|Magic say team didn't improve enough under Brian Hill|
|Written by Admin|
|Thursday, 24 May 2007 11:39|
But it was over in a flash, and the Magic still didn't win half of their games. They couldn't beat the Detroit Pistons even once in eight tries.
All those things piled up for Brian Hill's second dismissal as Magic coach, general manager Otis Smith said Thursday.
``This wasn't an easy decision by any stretch of the imagination,'' Smith said. ``It was something that kept me up nights trying to figure out, 'Is this the right thing to do at this time for this young basketball team?'''
The one thing Smith knows for sure? He's got a tall order for Hill's replacement.
``I believe we have one of the best sports franchises in the country, so I think we should expect our team to win a championship,'' Smith said. ``Short-term expectations of the next guy is to win a championship.''
Hill is still the most successful coach in the young franchise's history, and the Magic are laboring to keep things friendly. They're prepared to offer him another job, and still wouldn't say Thursday if Hill was fired or asked to resign.
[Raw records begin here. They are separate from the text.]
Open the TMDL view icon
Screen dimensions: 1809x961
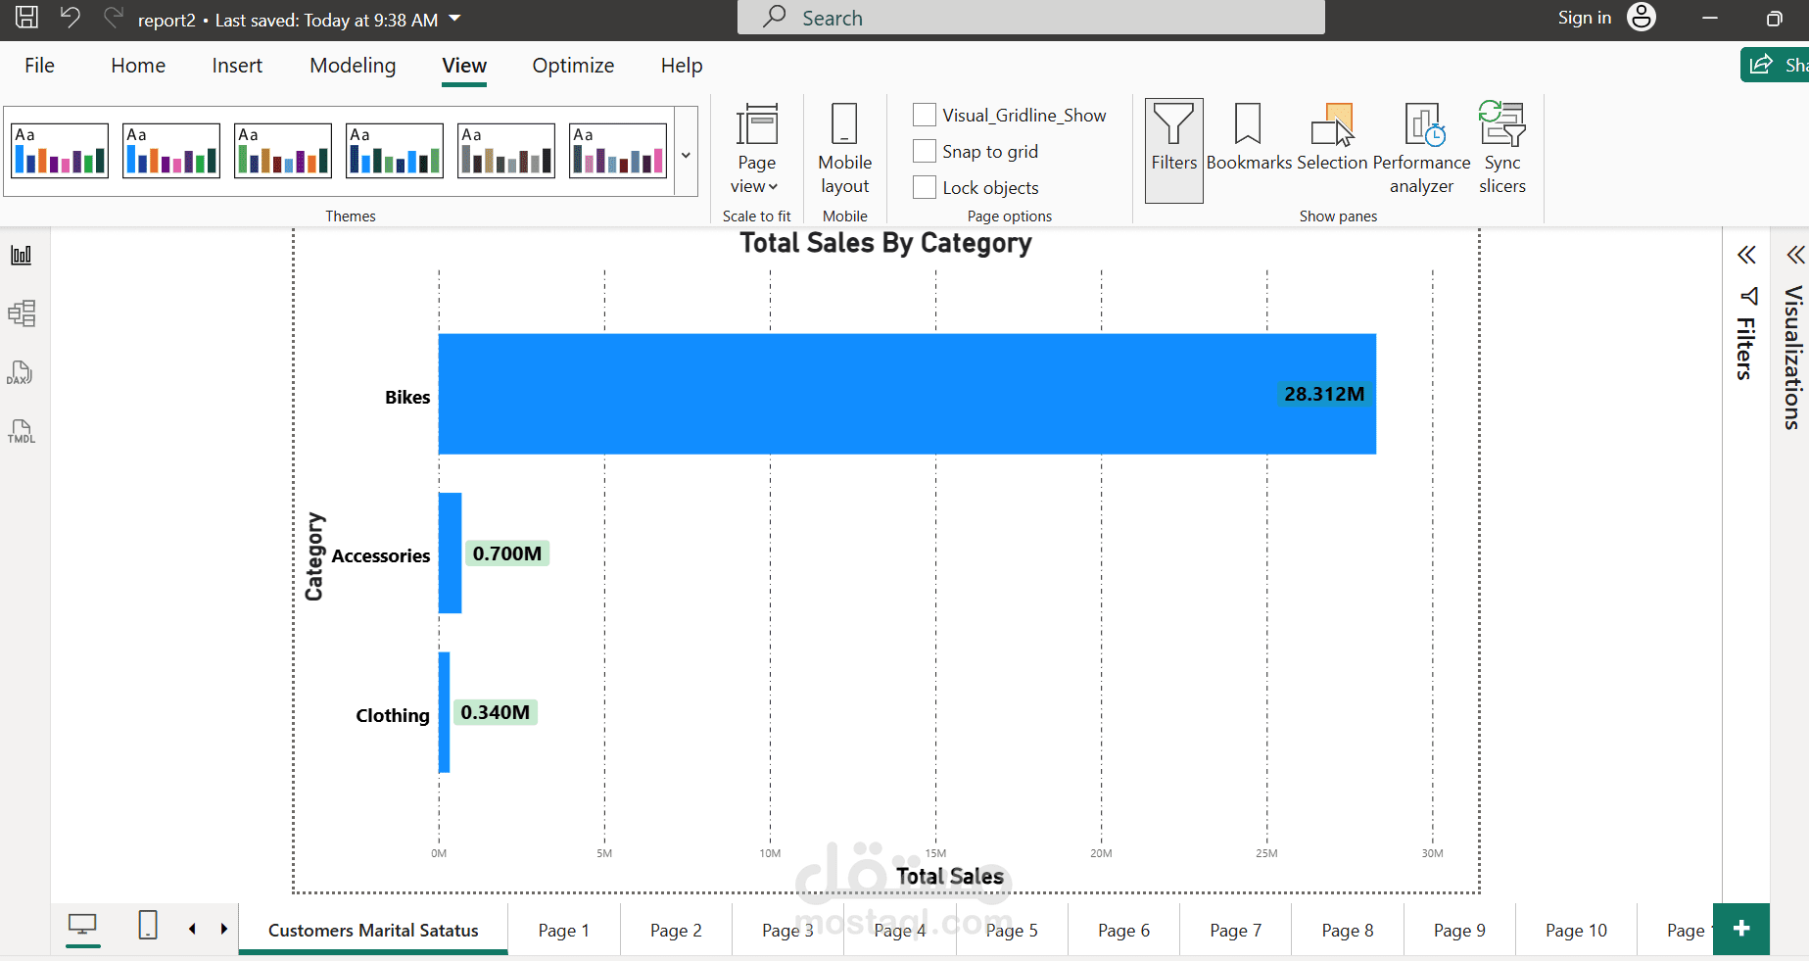(x=22, y=431)
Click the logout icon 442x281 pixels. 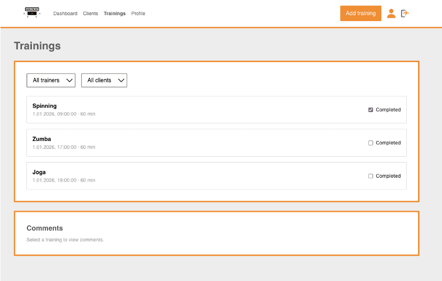(x=405, y=14)
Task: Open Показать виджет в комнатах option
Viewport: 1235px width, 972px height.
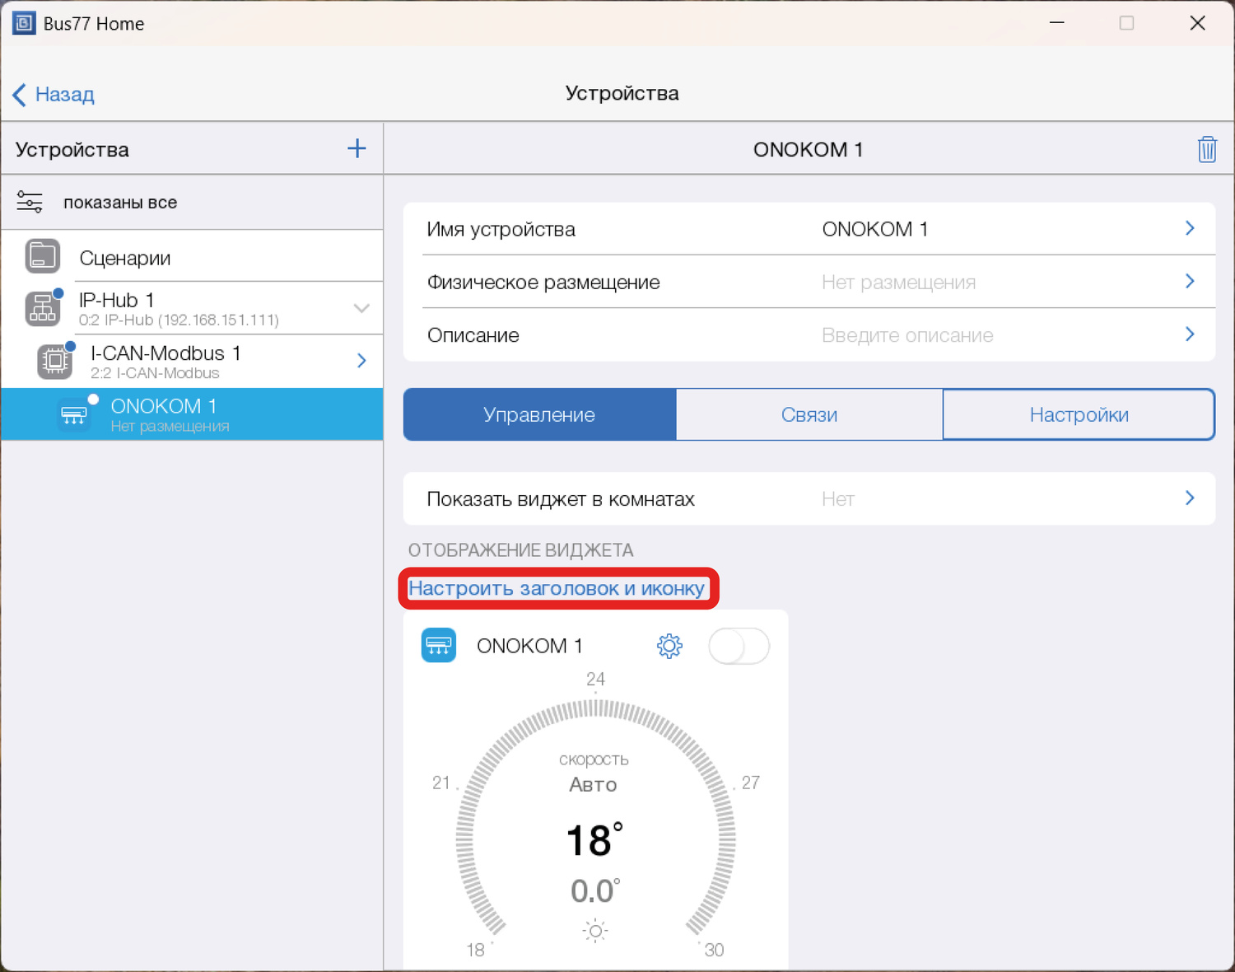Action: click(x=809, y=498)
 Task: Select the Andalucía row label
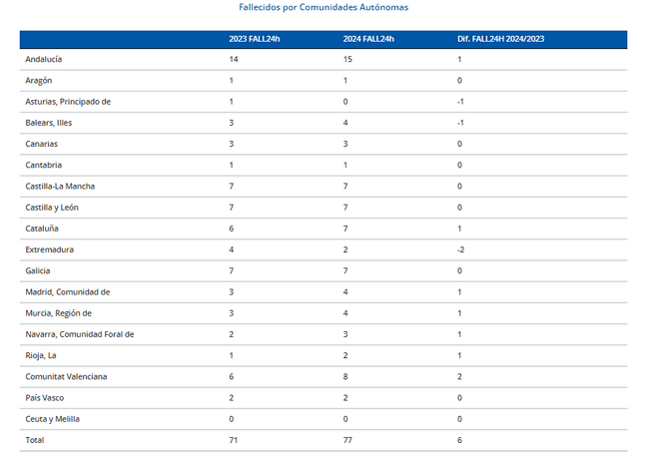(44, 60)
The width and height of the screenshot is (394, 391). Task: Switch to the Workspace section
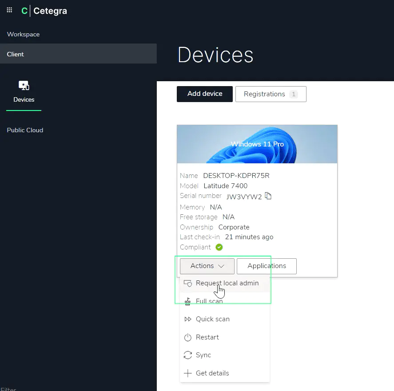[x=23, y=34]
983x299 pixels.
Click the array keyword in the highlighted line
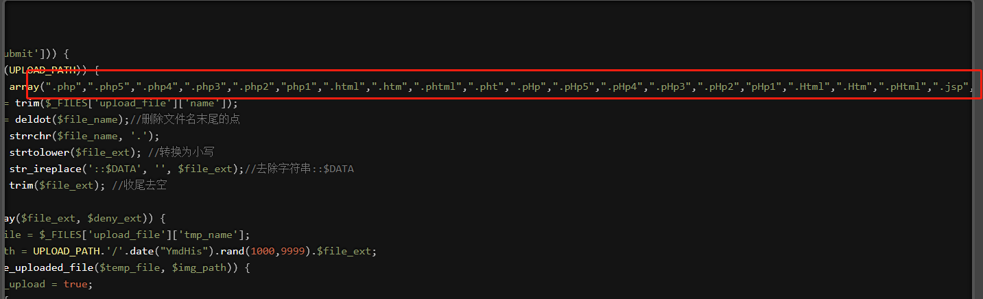point(24,86)
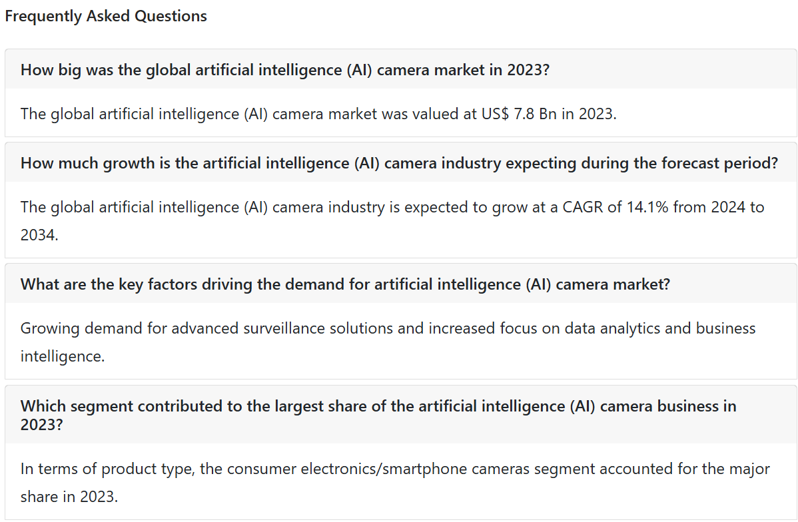Collapse the 'How big was the global' question

pyautogui.click(x=401, y=69)
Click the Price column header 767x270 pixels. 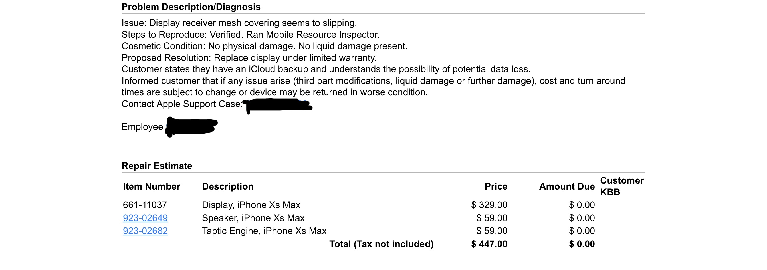[496, 186]
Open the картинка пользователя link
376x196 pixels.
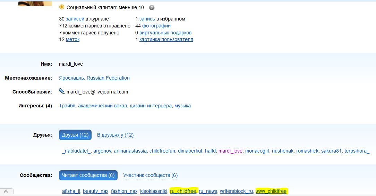[166, 39]
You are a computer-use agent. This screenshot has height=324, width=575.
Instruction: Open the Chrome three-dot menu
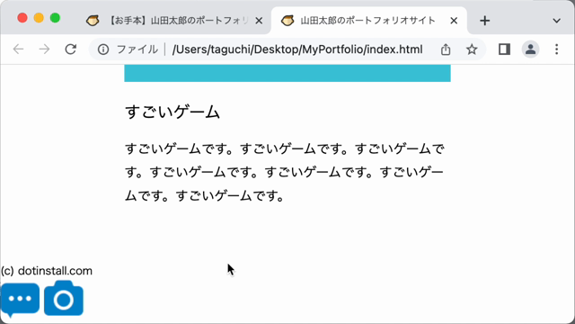(556, 50)
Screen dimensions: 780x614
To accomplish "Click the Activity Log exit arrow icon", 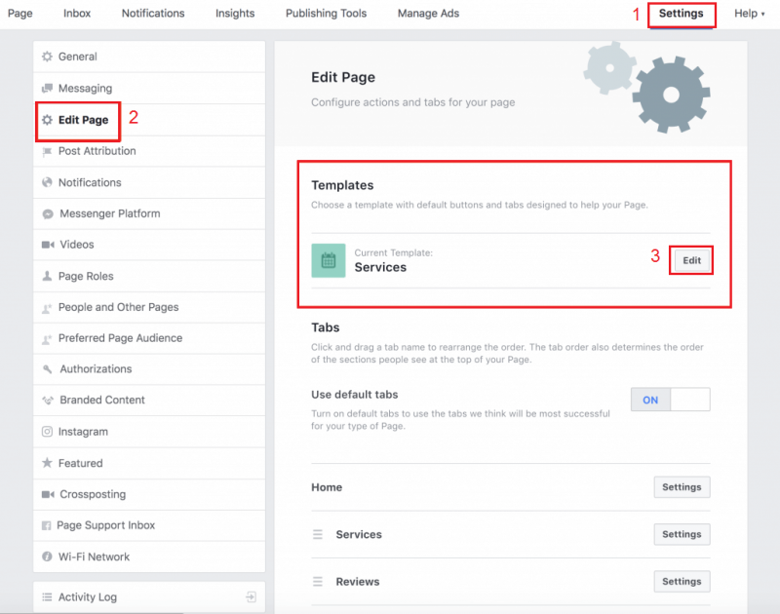I will [252, 596].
Hill was not immediately available to comment.
He was Orlando's coach from 1993-1997, taking a young Shaquille O'Neal and Penny Hardaway to the NBA Finals in 1995. The club dismissed him halfway through the 1996-97 season and brought him back in 2005 after several others failed to produce.
Hill inherited a team with 36 wins and posted the same record last season. This year Orlando improved by four games, but got bounced from the playoffs in four straight by the Pistons. The Magic also lost all four times to Detroit in the regular season.
Orlando started the season hot, helping Hill earn the Eastern Conference Coach of the Month award after a 12-4 November. By April, they barely made the postseason as a No. 8 seed.
Smith acknowledged inconsistency at the top. Hill was their fourth coach in four years, including an interim for two months before Hill's 2005 hiring.
Smith refused to talk specifically about replacement candidates.
``You guys are going to call me again for the next couple of weeks and I'm not going to answer my calls or e-mails for the next couple weeks until we get the right person,'' he said.
Some suggested plucking Billy Donovan from nearby Gainesville after the Florida Gators' second straight NCAA championship, but Donovan said Thursday he'd stay put.
Smith said Orlando needed more offensive imagination and someone to help develop its young core.
Grant Hill's status is still uncertain as he considers retirement. The often-injured 34-year-old's contract expired after this season, and he could opt for another year with Orlando or a title run somewhere else.
``I think our team is attractive enough to get some attention from some other coaches that might be available out there right now,'' Smith said.